Sunday, July 6, 2014

Western States 2014: Emergency Backup Aid Station Captains!

Important Note: This is going to be REALLY long. Most of you can run away now and find something better to read. Some of you have no choice though, and are stuck with having to at least scan through this. Sorry.

For the fourth year in a row, I headed up to the Last Chance aid station for the Western States Endurance Run 100.2 mile trail race. This aid station, which has been run by Stevens Creek Striders since forever, is at mile 43.3 and is not accessible to crews, so it's just us volunteers and the nearly 400 runners that pass through during a seven hour window.

This year was a bit different though, for two reasons:

  • In a wildly unlikely twist, both of our Standard Aid Station Captains had their names drawn in the lottery and were running the race. This meant we were going to be using Emergency Backup Aid Station Captains (EBASC). Fortunately, this wasn't their first rodeo, and even better, both knew that this wasn't actually a rodeo.
  • A wildfire last summer had damaged the trail in the area of our aid station. Weirdly, where the aid station actually sits showed little effects from the fire, but there was ample evidence on both sides of us. One of the biggest impacts on the race was that the Swinging Bridge, which is about 2.5 miles after our aid station, had been burned out, which meant the runners would have to wade across the river. I suspect very few runners minded this at all, since this is typically one of the hottest parts of the course, and getting to cool off in the river would be a huge win.

This is a still grabbed from a wonderful movie that takes you through the race. In the background is the burned out Swinging Bridge, and in the foreground is a runner taking advantage of the cold water. 
As is traditional, I headed up Friday afternoon with the goal of camping out and being fresh for the morning. For the second year in a row, I was Ice Boy, which meant stopping in Auburn to pick up 540 pounds of ice for the next day.

The Last Chance Minivan loaded up with ice.
A nice change this year was that, rather than going into the grocery store and trying to convince them I wasn't nuts for wanting so much ice, I headed to the WSER warehouse where they completely understood why we needed so much ice.
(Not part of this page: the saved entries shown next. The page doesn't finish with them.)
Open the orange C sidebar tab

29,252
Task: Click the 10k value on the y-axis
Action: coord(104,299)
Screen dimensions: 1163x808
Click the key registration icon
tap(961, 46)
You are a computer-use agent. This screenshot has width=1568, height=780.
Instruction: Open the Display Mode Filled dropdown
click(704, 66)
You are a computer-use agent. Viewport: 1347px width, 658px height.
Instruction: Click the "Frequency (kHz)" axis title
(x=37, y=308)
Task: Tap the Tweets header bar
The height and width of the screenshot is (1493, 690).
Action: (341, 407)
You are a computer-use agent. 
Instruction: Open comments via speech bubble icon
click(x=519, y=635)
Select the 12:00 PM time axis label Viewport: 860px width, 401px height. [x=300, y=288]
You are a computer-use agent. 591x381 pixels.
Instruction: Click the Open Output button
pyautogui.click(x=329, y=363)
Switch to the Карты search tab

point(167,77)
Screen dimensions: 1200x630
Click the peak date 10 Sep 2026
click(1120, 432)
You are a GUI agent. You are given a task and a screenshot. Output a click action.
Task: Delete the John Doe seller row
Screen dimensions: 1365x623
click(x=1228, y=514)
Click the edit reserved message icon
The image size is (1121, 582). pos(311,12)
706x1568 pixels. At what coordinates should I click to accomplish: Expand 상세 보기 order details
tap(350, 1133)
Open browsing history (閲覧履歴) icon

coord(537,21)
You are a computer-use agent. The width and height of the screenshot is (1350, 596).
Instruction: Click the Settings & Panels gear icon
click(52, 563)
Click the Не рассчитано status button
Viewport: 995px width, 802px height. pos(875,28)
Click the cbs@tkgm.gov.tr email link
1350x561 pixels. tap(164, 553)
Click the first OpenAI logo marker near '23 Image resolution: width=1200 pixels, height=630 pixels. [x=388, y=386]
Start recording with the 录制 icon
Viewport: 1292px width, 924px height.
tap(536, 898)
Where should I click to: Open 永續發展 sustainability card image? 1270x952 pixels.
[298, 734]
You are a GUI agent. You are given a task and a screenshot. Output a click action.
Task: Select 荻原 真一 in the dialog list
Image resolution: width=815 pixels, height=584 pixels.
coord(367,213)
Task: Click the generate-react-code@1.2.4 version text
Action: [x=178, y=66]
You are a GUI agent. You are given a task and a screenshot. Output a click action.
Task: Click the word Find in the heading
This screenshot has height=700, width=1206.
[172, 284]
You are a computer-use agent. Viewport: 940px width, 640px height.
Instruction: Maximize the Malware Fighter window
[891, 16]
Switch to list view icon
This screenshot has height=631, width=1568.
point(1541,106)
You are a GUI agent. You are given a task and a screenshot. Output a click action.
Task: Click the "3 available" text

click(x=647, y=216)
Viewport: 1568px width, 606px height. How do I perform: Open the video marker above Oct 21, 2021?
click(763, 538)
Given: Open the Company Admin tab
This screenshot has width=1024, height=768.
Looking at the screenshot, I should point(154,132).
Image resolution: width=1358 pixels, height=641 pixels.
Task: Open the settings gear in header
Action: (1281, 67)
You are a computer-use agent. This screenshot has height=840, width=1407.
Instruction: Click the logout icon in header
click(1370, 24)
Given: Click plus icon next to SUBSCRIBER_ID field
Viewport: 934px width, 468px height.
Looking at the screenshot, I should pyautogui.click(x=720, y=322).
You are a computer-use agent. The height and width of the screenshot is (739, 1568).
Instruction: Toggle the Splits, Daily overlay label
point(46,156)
Since parts of the road to Last Chance are actually part of the course, the road is closed during the race, which means you have to get there early and stay late.
From Auburn, you drive to Foresthill, then take a right on something called Mosquito Ridge Road. You now have 20 miles of absurdly windy road to drive to get to the even more obscure and windy turn off to head to the "town" of Last Chance.

Friday night at the Last Chance aid station. Some assembly required.
About half the volunteers that work at this aid station show up Friday night, while the other half choose to drive in early to beat the 9AM road closure cutoff.

You're never too old for roasted marshmallows.

This is what the entrance to the aid station looked like once it had been assembled. This is the view the runners had when coming in.

This is the view the runners have when they exit the aid station. I had put up a few signs for friends running the race.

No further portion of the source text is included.